Data
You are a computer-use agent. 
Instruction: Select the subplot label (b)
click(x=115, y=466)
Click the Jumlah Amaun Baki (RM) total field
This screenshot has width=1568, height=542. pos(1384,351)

Instructions to follow
Print the material in full. Keep it exactly as it is.

Problem solution
You are a computer-use agent. 
Instruction: Select the subplot label (b)
click(x=115, y=466)
Click the Jumlah Amaun Baki (RM) total field
This screenshot has width=1568, height=542. pos(1384,351)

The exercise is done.